In the condition I was in, it assumed at the time the quality of a beacon, a light on the far shores of the murk; what’s more, it was proof that there was something left to express artistically besides nihilism and destruction. “All hail Lester Bangs‘ mostly lucid raving about Astral Weeks, without which I may never have found myself in the thrall of Van Morrison’s Madame George and its nine plus minutes of mystical, magical longing, all childlike visions and the smell of sweet perfume. No way, you say. Astral Weeks is famous enough, I would’ve stumbled upon it eventually. But that’s not how the universe works, I say. Because if I hadn’t spent a week or three in the grim eternity of a mid-1980s February pouring over its ever second, who knows what might have happened, what mystical butterflies would have remained dormant, never flapped their wings and set great cosmic vibrations in motion? The Berlin Wall may never have come down. The Cold War may have brewed hot and catastrophic. The end of all things. Maybe. As for Madame George, it seems to be about a cross-dresser, but it’s really about all of us, how we’ll never really get to hold that thing we desire the most, and yet the reaching for it, the yearning, well that redeems us, doesn’t it, confirms our humanity? And if you haven’t yet found the time to sit still for about forty-eight minutes and listen to the miracle of Astral Weeks in its entirety, well, what are you waiting for? The world could end at any second.” (Philip Random)

114. mother sky

“It’s 1970 and the five piece Communist-Anarchist-Nihilist combo known as Can are getting down to it somewhere in Koln, West Germany, releasing the thunder, inventing the future in the form of the fourteen minute monster called Mother Sky. The first version I’d hear would be an edit, and even that was better part of eight minutes. The album in question was a double vinyl compilation called Cannibalism and to this day it remains my go-to when somebody asks me what’s the best starter Can album. Because it covers the most ground while tactfully avoiding their later just-not-as-great stuff. Because Can, in their prolonged moment, were f***ing great.
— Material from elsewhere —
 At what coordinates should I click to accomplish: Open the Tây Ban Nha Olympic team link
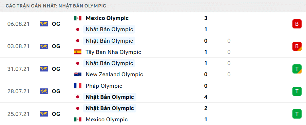click(x=113, y=52)
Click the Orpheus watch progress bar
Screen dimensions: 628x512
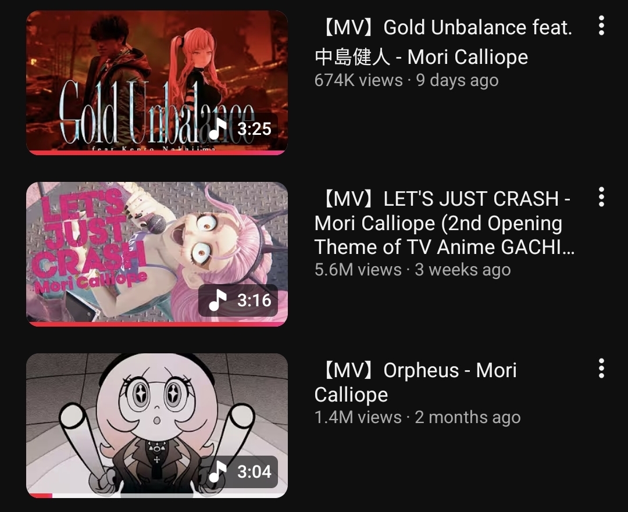click(157, 496)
Not just the best of the so-called Krautrock crowd, but maybe (on some days anyway) the best damned band ever, from anywhere, any time. And for me, that moment starts with 1970’s Soundtracks (an album’s worth of music made for various movies) because it’s the first Can offering to feature Damo Suzuki‘s vocals, which definitely rise to the occasion of Mother Sky.” (Philip Random)

115. public image

Public Image was the first single from Public Image Ltd, the concern that Johnny Rotten (aka Lydon) threw together amid the wreckage of the recently crashed and burned Sex Pistols. And it was damned good. Hell, even I liked it on first listen from my then mostly anti-punk perspective. A serious call to … seriousness, I guess, Mr. Rotten making the point that he was more than just a cartoon character, a gimmick, a punk, that he knew a thing or two about music, how to sing a song, make a record, take steady aim, hit them all where it hurts. And damn, what a bass line!” (Philip Random)

116. station to station

“Speaking of David Bowie albums I’d probably die trying to save from a house fire, Station to Station‘s the one where he refers to himself as the Thin White Duke, title track, first song, first words. Not that it meant much to me at the time, 1976, half-way through Grade Eleven. It was just another disappointment on the level that it wasn’t somehow a return to Ziggy Stardust and/or the year of the Diamond Dogs – a perspective I’d soon outgrow, because I couldn’t help but get sucked in by Station to Station. Particularly the song, its long slow build from noise to creepy mutant groove, to sudden switch at half-distance into full-on cocaine party rocker. Later that year, I’d read the infamous Playboy interview where Mr. Bowie spoke not unfavourably of Adolph Hitler, how what the Britain of 1976 needed was a solid fascist government. What an asshole! Years later, the story would come out that Station to Station was an album he had no memory of recording due to a confusion of cocaine, black magic, milk, full-on paranoid psychosis and appearances on the Dinah Shore Show. Which is just one more reason why I wouldn’t a trade a teenage in the 1970s for any other decade. Exactly as strange and provocative as this growing boy needed.” (Philip Random)

(photos: Andrew Kent)

117. quicksand

“If the house was on fire and I could only grab one David Bowie album, I’d die for sure  because I wouldn’t be able to choose between at least four or five. One of which would definitely be 1971’s Hunk Dory, because good luck finding a weak track, a weak anything. His last album written and recorded before big deal fame and glory would start to find him, I have to wonder if he any idea of how absolutely he was about to blow the cultural fuses. Particularly a densely poetic nugget like Quicksand and its unflinching examination of his personal motives, with darkly surreal excursions from there … whispering about Heinrich Himmler, hints of occult knowledge, even the Beast Himself, Aleister Crowley . But in the end, it’s all just the quicksand of one’s mind. Why can’t we have pop stars like this any more?” (Philip Random)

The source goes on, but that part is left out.